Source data
"""

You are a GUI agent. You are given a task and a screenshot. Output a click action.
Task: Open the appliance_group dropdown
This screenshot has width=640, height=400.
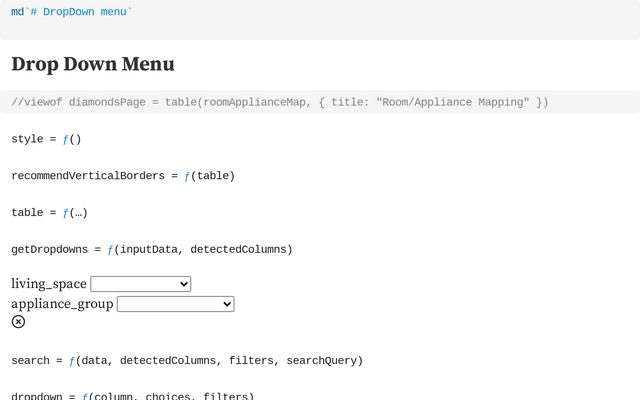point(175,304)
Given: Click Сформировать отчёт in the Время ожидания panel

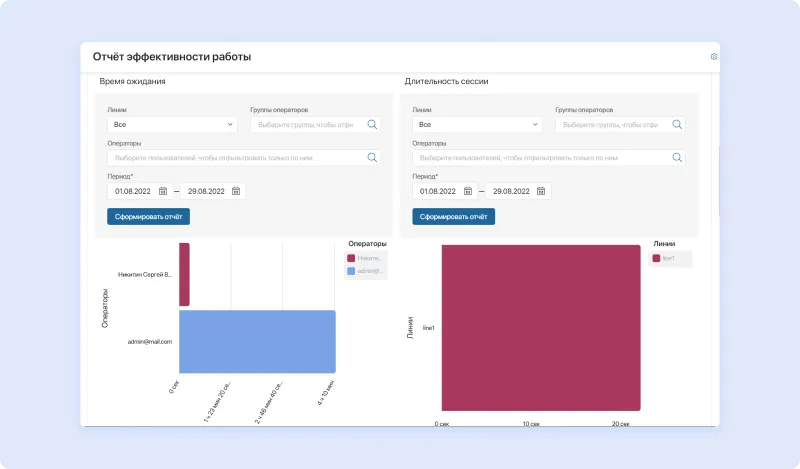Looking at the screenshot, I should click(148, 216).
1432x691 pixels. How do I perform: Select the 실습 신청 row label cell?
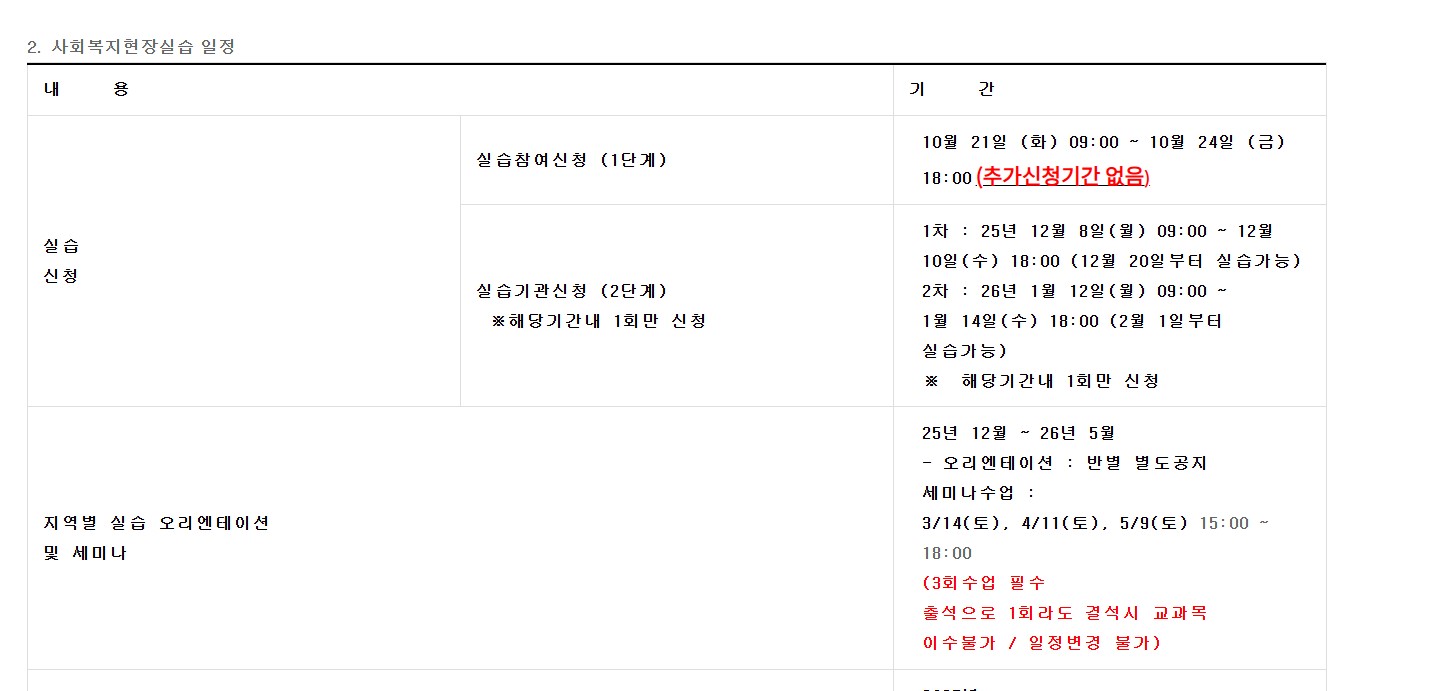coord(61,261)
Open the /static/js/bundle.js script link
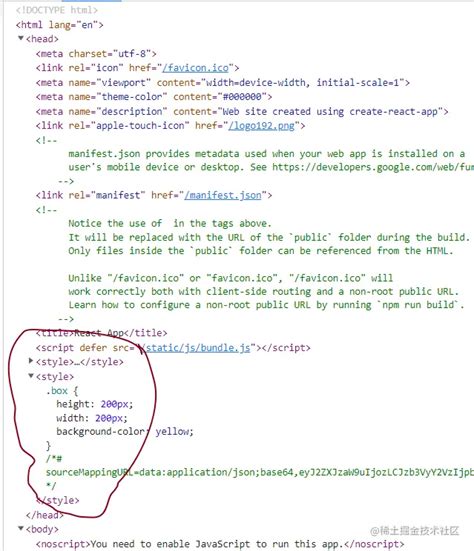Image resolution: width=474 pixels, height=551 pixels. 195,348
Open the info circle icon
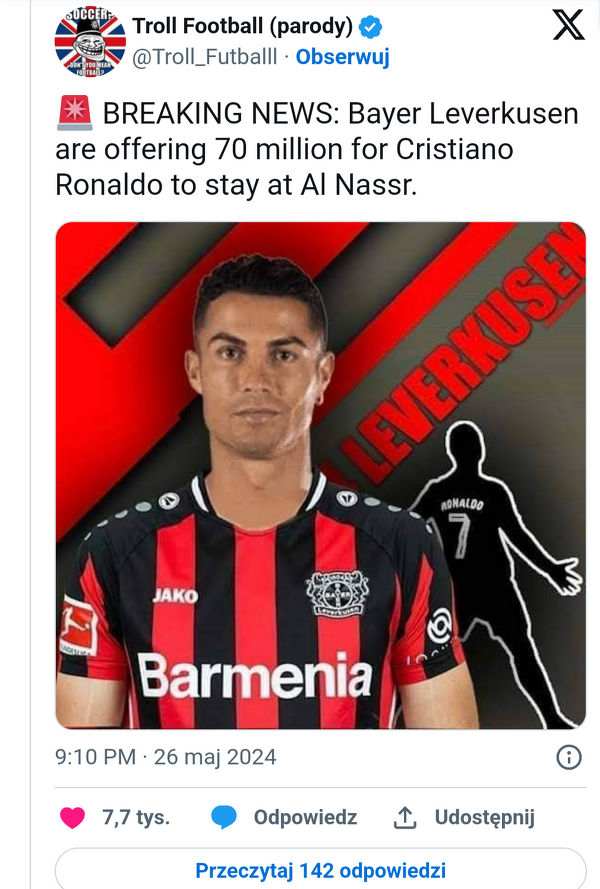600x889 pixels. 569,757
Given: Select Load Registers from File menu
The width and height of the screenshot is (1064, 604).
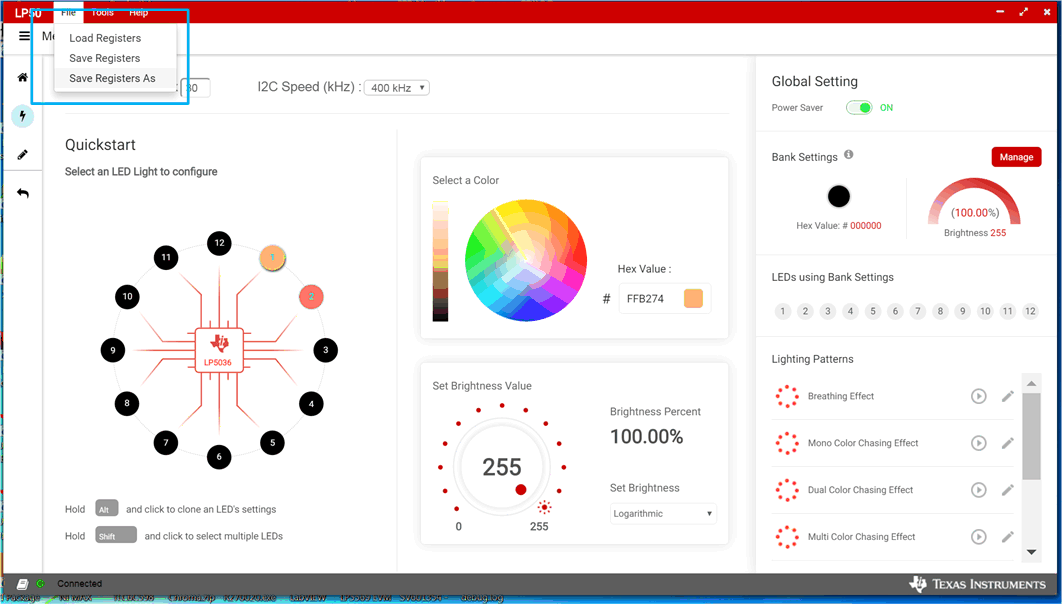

"""

Without including any picture, repeat the data exactly.

__Problem solution__.
You are a GUI agent. You are given a task and a screenshot. Output a click action.
Task: Open the appliance_group dropdown
This screenshot has width=640, height=400.
point(175,304)
Given: Click Сформировать отчёт in the Время ожидания panel

Looking at the screenshot, I should click(148, 216).
1432x691 pixels. How do I perform: Select the 실습 신청 row label cell?
coord(61,261)
Open the /static/js/bundle.js script link
Image resolution: width=474 pixels, height=551 pixels. 195,348
Open the info circle icon
600x889 pixels. 569,757
Given: Select Load Registers from File menu
The width and height of the screenshot is (1064, 604).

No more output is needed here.